Pasado, presente y futuro de la organización APM

La Asociación para la Gestión de Proyectos (APM, por sus siglas en inglés) es una organización benéfica registrada con más de 21.150 socios y 550 miembros corporativos, por lo que es la mayor organización profesional de su tipo en Europa. Se creó en el Reino Unido hace más de 40 años, con el objetivo de contar con un método eficiente para gestionar un proyecto. A partir de ese momento, todos los grandes proyectos –que trajeron como resultado grandes inventos– en el mundo se llevaron a cabo siguiendo esa metodología. El hecho de que la ingeniería haya alcanzado un inmenso valor dentro de la sociedad se debe en gran parte a la creación de la organización APM.

Uno de los grandes acontecimientos que debió su éxito a la metodología promovida por el  APM fue la organización de las Olimpiadas del 2012, donde la gestión de proyectos jugó un rol importantísimo. Se logró gestionar un enorme y complicado proyecto a tiempo y dentro del presupuesto.

Proyecta es miembro de la APM desde el 2013, y por esa razón la aplicamos para gestionar nuestros proyectos  y las competencias de nuestros colaboradores. Eso nos permite, a través de un programa de capacitación, repotenciar sus habilidades en la gestión de proyectos. Esta metodología está comprometida con el desarrollo, promoción y gestión adecuada de proyectos. Propone, además, cinco dimensiones del profesionalismo que sustentan su filosofía, y que nosotros inculcamos en nuestros colaboradores. Estas son: responsabilidad, amplitud, profundidad, compromiso y logro.

> **Consigna 1**
Reescribe en forma de lista el párrafo del texto sobre la organización APM que comienza con «Proyecta es miembro» y conserva sus datos principales.
> **Consigna 2**
Prosigue el texto sobre la organización APM a partir de su última oración.

> **Material proporcionado**
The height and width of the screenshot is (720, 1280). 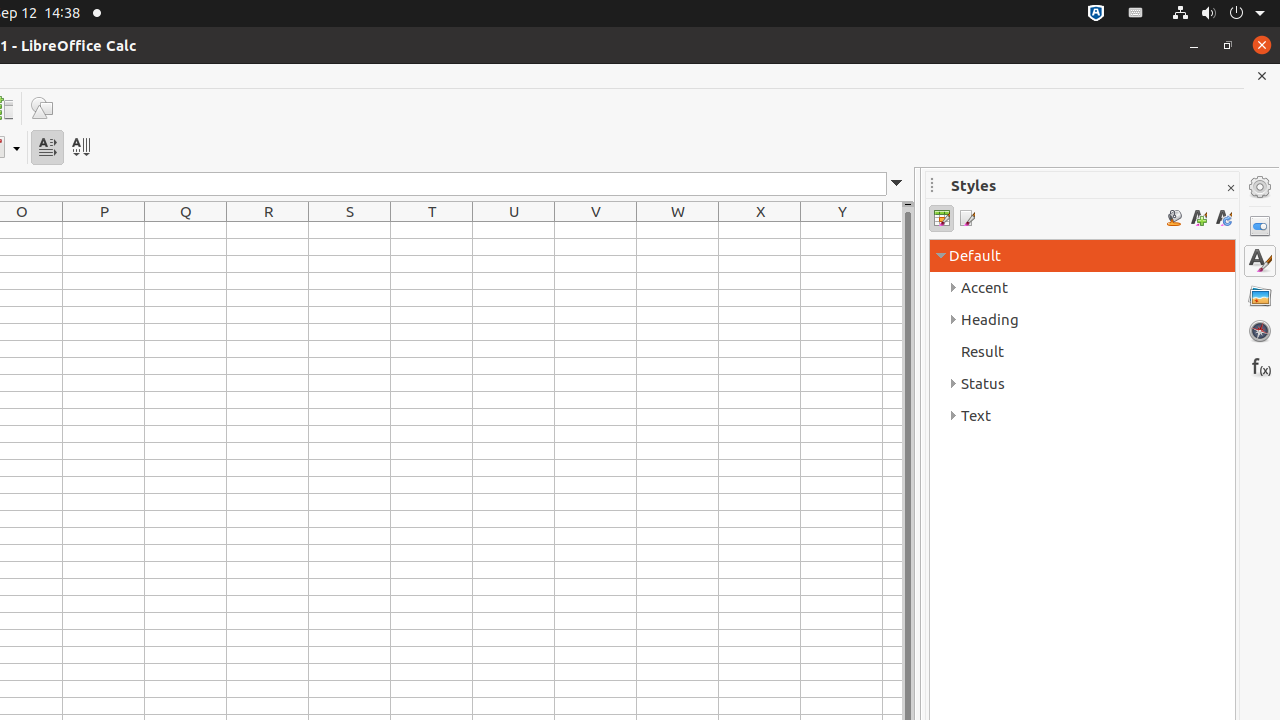 What do you see at coordinates (1094, 13) in the screenshot?
I see `':1.72/StatusNotifierItem'` at bounding box center [1094, 13].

> **Resultado del ejercicio 1**
- Proyecta es miembro de la APM desde 2013 y aplica su metodología para gestionar sus proyectos y las competencias de sus colaboradores.
- Por medio de un programa de capacitación, refuerza las habilidades de esos colaboradores en la gestión de proyectos.
- La metodología está comprometida con el desarrollo, la promoción y la gestión adecuada de proyectos.
- Propone cinco dimensiones del profesionalismo, que Proyecta inculca en sus colaboradores: responsabilidad, amplitud, profundidad, compromiso y logro.

> **Resultado del ejercicio 2**
A continuación, te presentamos un video que resume la historia de los 40 años de la APM:

 

Uno de los principios fundamentales de la asociación APM es la comunicación. De ella depende en gran medida el éxito o fracaso de un proyecto. En Proyecta, como miembros del APM, buscamos impregnar en todo nuestro trabajo una adecuada comunicación. El reconocido profesional Alan Barnard, de la APM, destaca, por ejemplo, la importancia de la narración de historias para conseguir comprometer a los miembros de un equipo. “Tiene que haber un trasfondo emocional detrás de la historia”, señala, “una razón para que la gente apoye lo que le estás contando. Con demasiada frecuencia pensamos que las personas toman decisiones racionales basadas en hechos y cifras, pero eso no es del todo cierto, no sólo funcionan de esa manera. El toque emocional es fundamental”.